Prior to the late 1960s, only a few states had adopted the system. When comparative negligence was adopted, three main versions were used. The first was called "pure" comparative negligence. A plaintiff who was 90% to blame for an accident could recover 10% of his losses. (Of course, defendants who suffered injuries in such a case could counter claim and recover 90% of losses from the other party.)
The second and third versions are lumped together in what is called "modified" comparative negligence. One variant allows plaintiffs to recover "only" if the plaintiff's negligence is "not greater than" the defendant's (the plaintiff's negligence must not be more than 50% of the combined negligence of both parties).
The other variant allows plaintiffs to recover "only if" the plaintiff's negligence is "not as great as" the defendant's (the plaintiff's negligence must be less than 50% of the combined negligence). The apparently minor difference between the two modified forms of comparative negligence is thought by lawyers handling such cases to be significant, as juries who ordinarily assign degrees of fault are much less willing to award damages to a plaintiff who is equally at fault than to one who is less at fault than the defendant.
Contributory negligence doctrine
Some states, though, still use the contributory negligence doctrine to evaluate negligence in a tort. For instance, Alabama, Maryland, North Carolina, and Virginia continue to use contributory negligence.

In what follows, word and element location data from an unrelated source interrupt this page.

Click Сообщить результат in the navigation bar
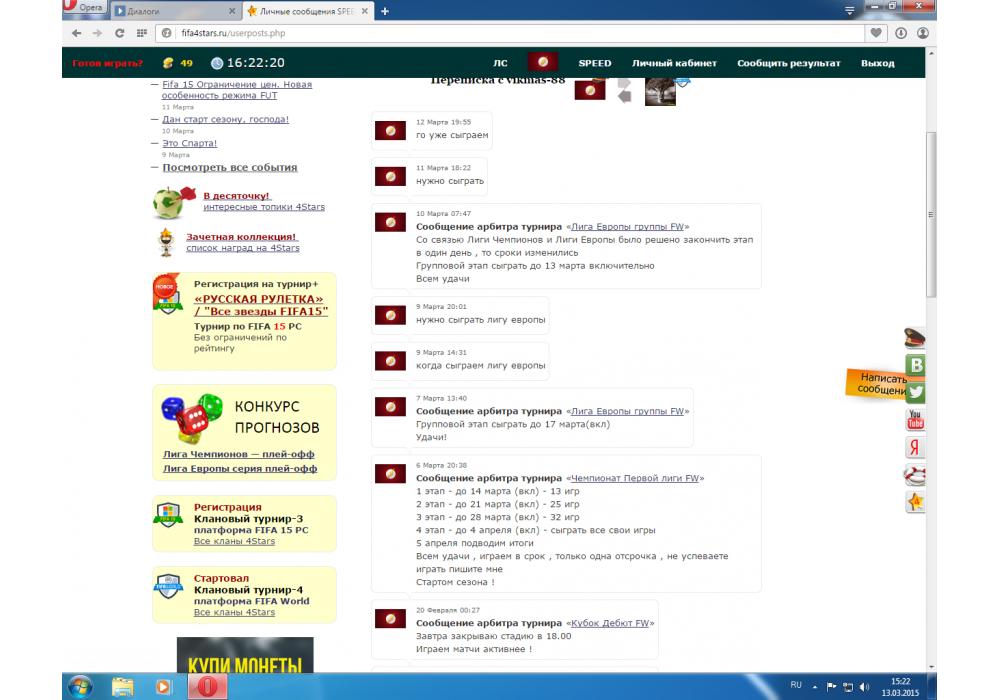This screenshot has width=1000, height=700. [788, 63]
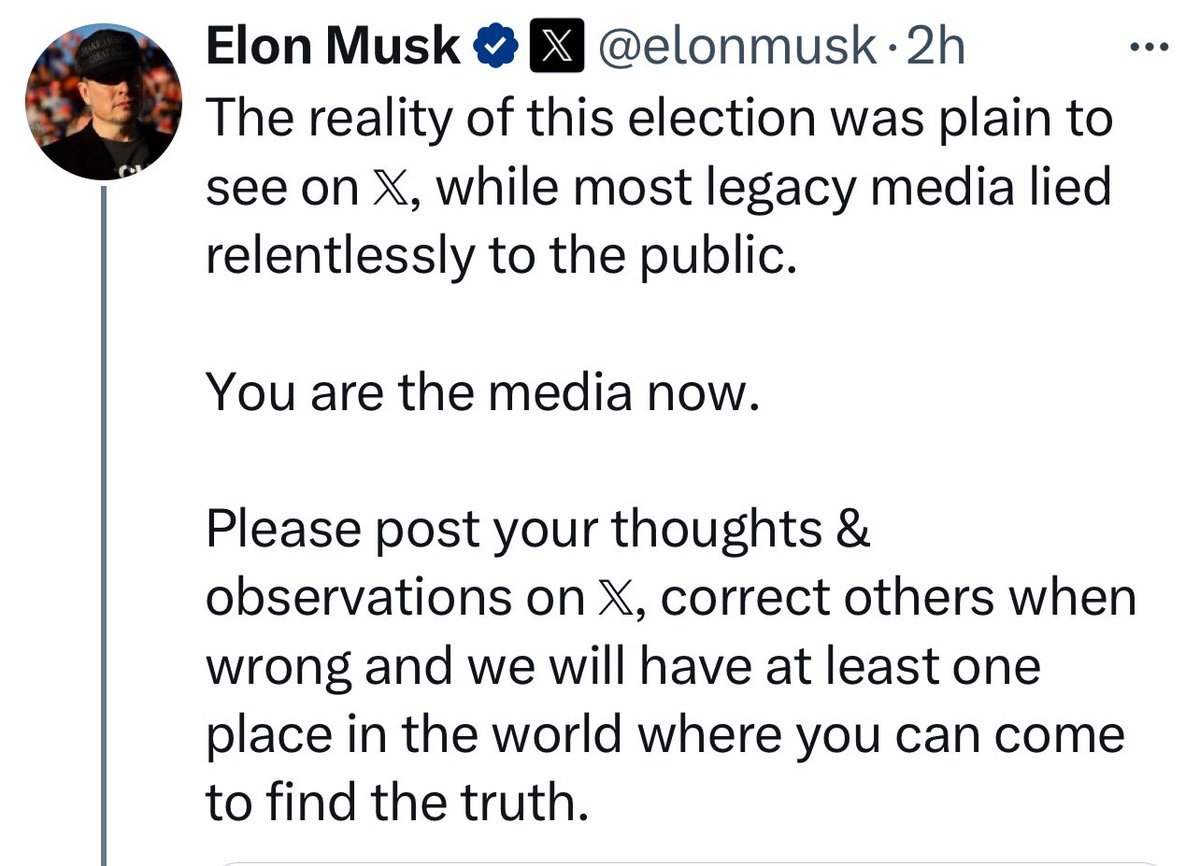Select the "You are the media now." line
This screenshot has height=866, width=1200.
[477, 394]
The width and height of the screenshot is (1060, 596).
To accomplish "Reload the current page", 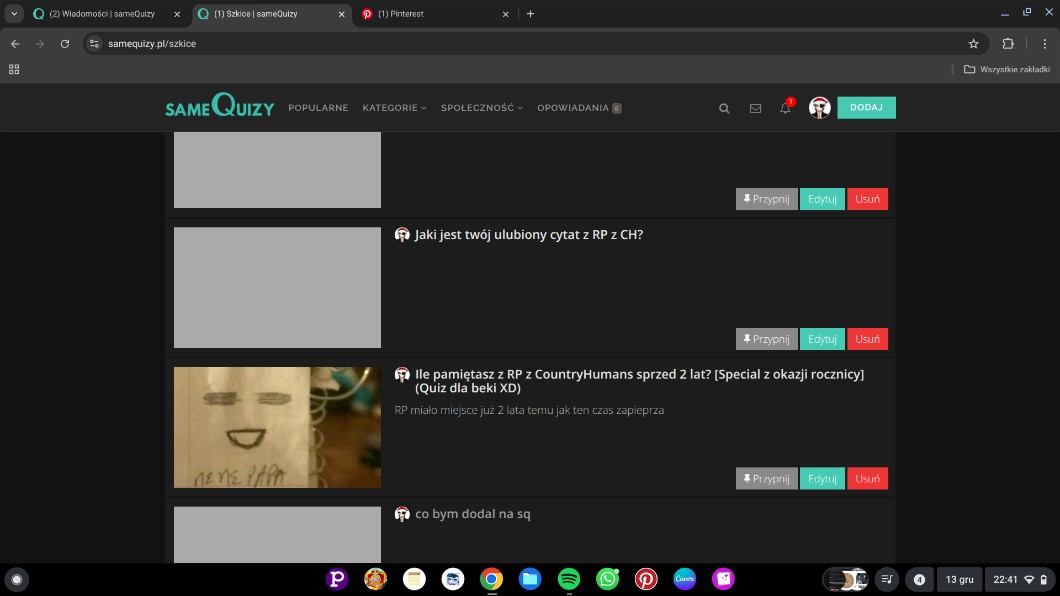I will 65,44.
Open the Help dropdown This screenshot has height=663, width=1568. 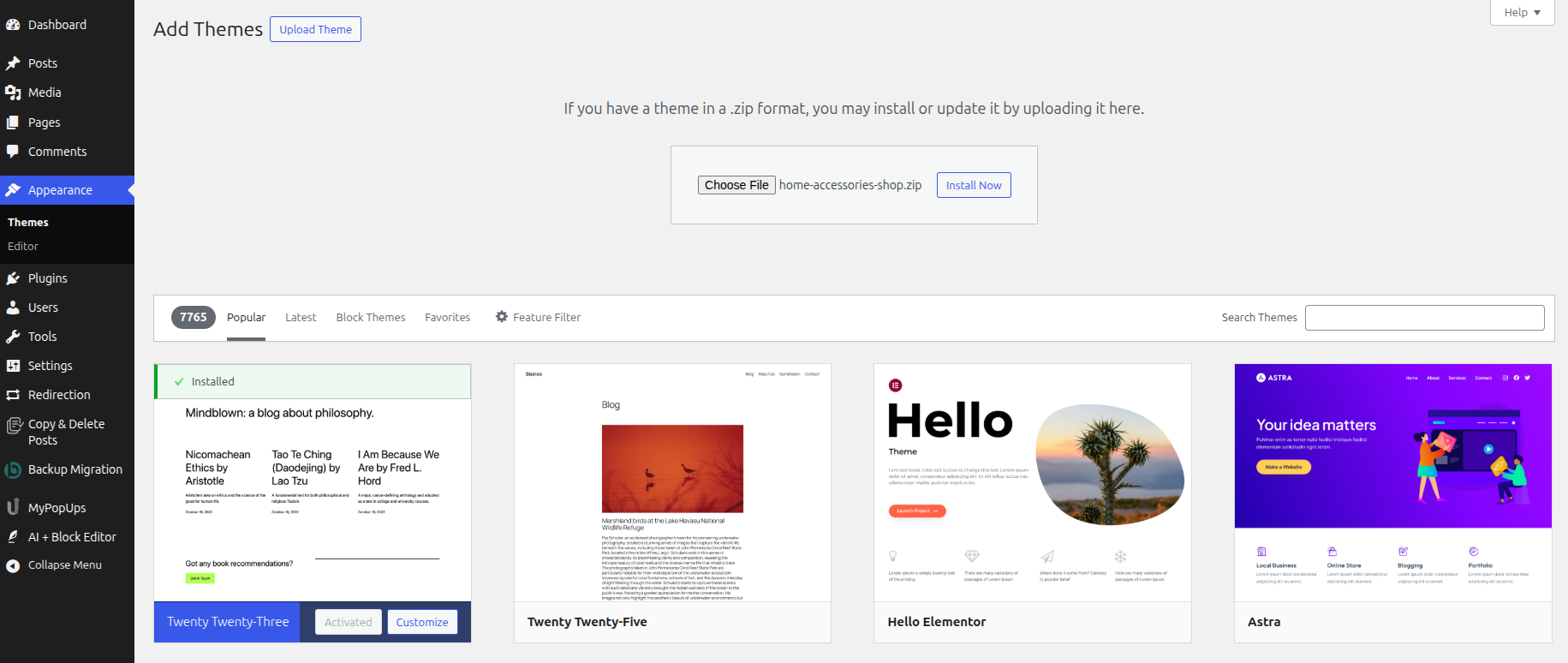pos(1522,13)
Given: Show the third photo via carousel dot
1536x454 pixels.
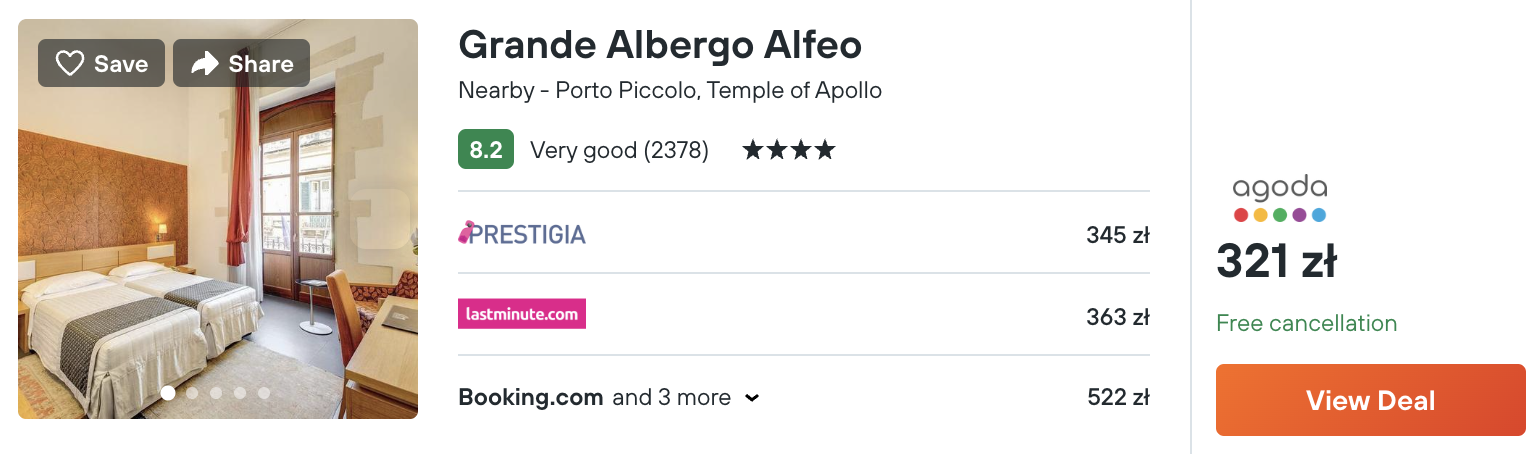Looking at the screenshot, I should 216,393.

Neither comparative negligence nor contributory negligence should be confused with joint and several liability, which generally holds each of two or more culpable defendants responsible for all the damages sustained by a plaintiff. For practical reasons, a plaintiff who faces the defense of comparative negligence may wish to join all potentially culpable defendants in his action since the plaintiff's negligence will be balanced against the combined negligence of all defendants in apportioning damages even if the plaintiff may not be able actually to get compensation from some of them: for example, if an insolvent individual and a major corporation were both negligent in causing plaintiff's harm.